When the Richmond Military Settlement incorporated into town status a lot of the ex-soldiers moved on, especially when the canal construction started. “Although I can’t prove it,” Wes reported, “I believe that the Barrys left Richmond for Bytown (now Ottawa) when work on the Rideau Canal started in 1828. There was a demand for masons and plasterers by the British Army who built the canal to provide a safe bypass around the US border on the St Lawrence River. There is a gap in the record between 1828 and 1851 in terms of locating where the Barrys were, but many Richmond residents left that town for the work offered just to the east.”

Daughter Jane Eliza married John Cross. Second cousin, Wes, is descended from this line.

Son Jonas married Jane Burns September 12, 1844 and they had eight children. Their second daughter Eliza Jane, born 1820, married John Brodie (our gr-grandfather) in Ottawa shortly after he arrived in Canada in 1871.

Unfortunately, we don’t have any photos of our Barry ancestors.

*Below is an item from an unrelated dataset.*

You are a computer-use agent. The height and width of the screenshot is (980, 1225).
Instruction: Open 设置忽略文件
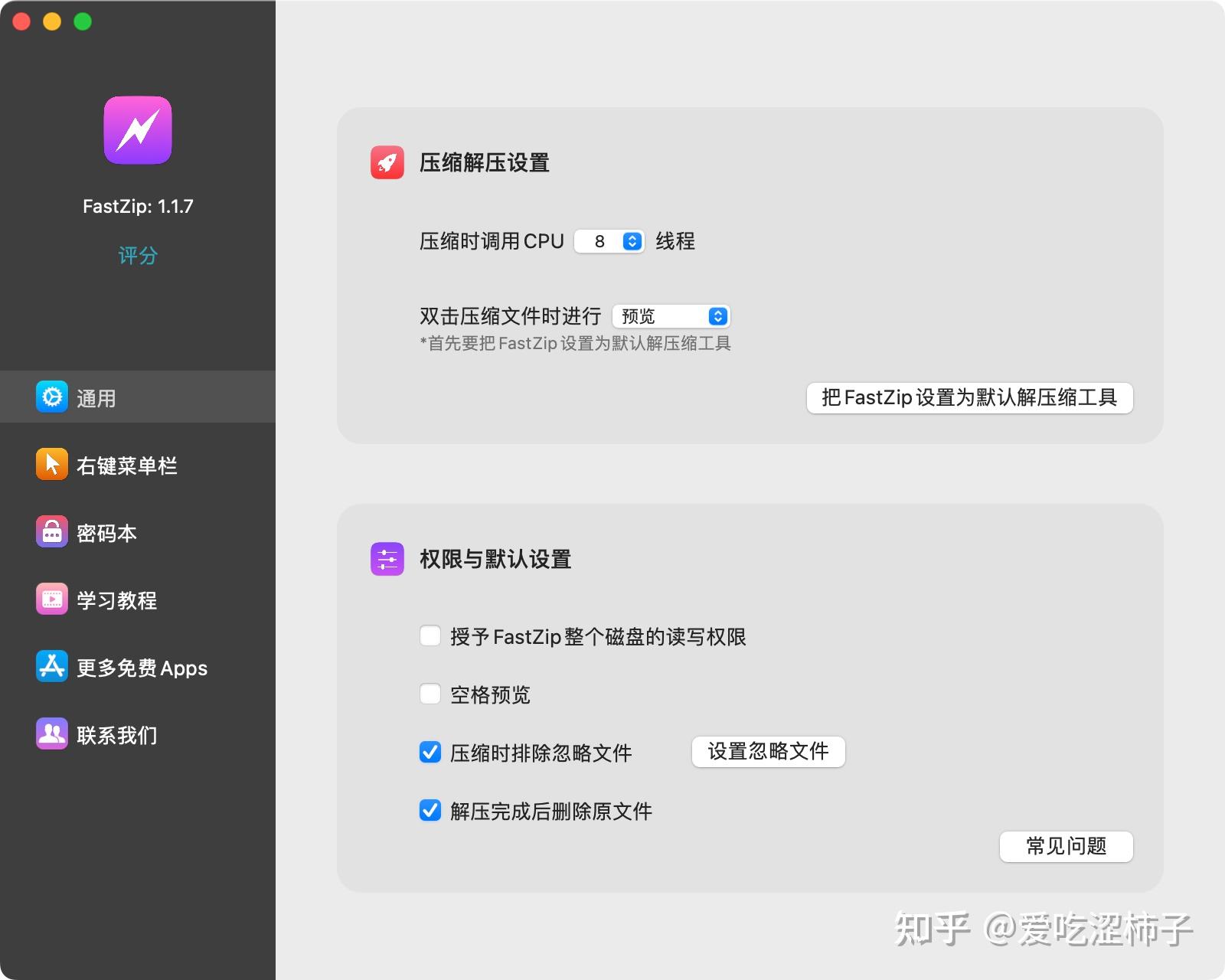point(768,752)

“I have a theory about how John Brodie met Eliza Jane,” Chris speculated. “I found a passenger list with a Jonas Barry arriving in 1871 and I think he was on the same ship as John Brodie.  No doubt that is how he went to Ottawa and where Jonas introduced John to his daughter.”

According to Wes, “the names Eliza and Jane play importantly in the early Barry family…I am assuming that if I can ever get further back into Irish records, I’ll spot the name Eliza occurring in the Barry family, and perhaps Jane as well…There was a real effort to keep the Jane name in circulation.”

At some point John and Eliza moved to London, Ontario as the birth of William Jonas Brodie (our grandfather) is recorded in Middlesex Township where London is located and John Brodie’s occupation was listed as watchmaker.

Jonas Sr. died prior to 1851, about age 62. Rebecca went to live with her son Robert in the Ottawa area and lived to be 93. Jonas Jr. died in 1894 at age 76. Jane lived to be 85. The last Barry ancestor on our side of the family was Eliza Jane. She died shortly after the birth of her fifth child.

Jonas Barry and his descendants provide both a glimpse into Irish history and into the settlement of the Ottawa area of Canada.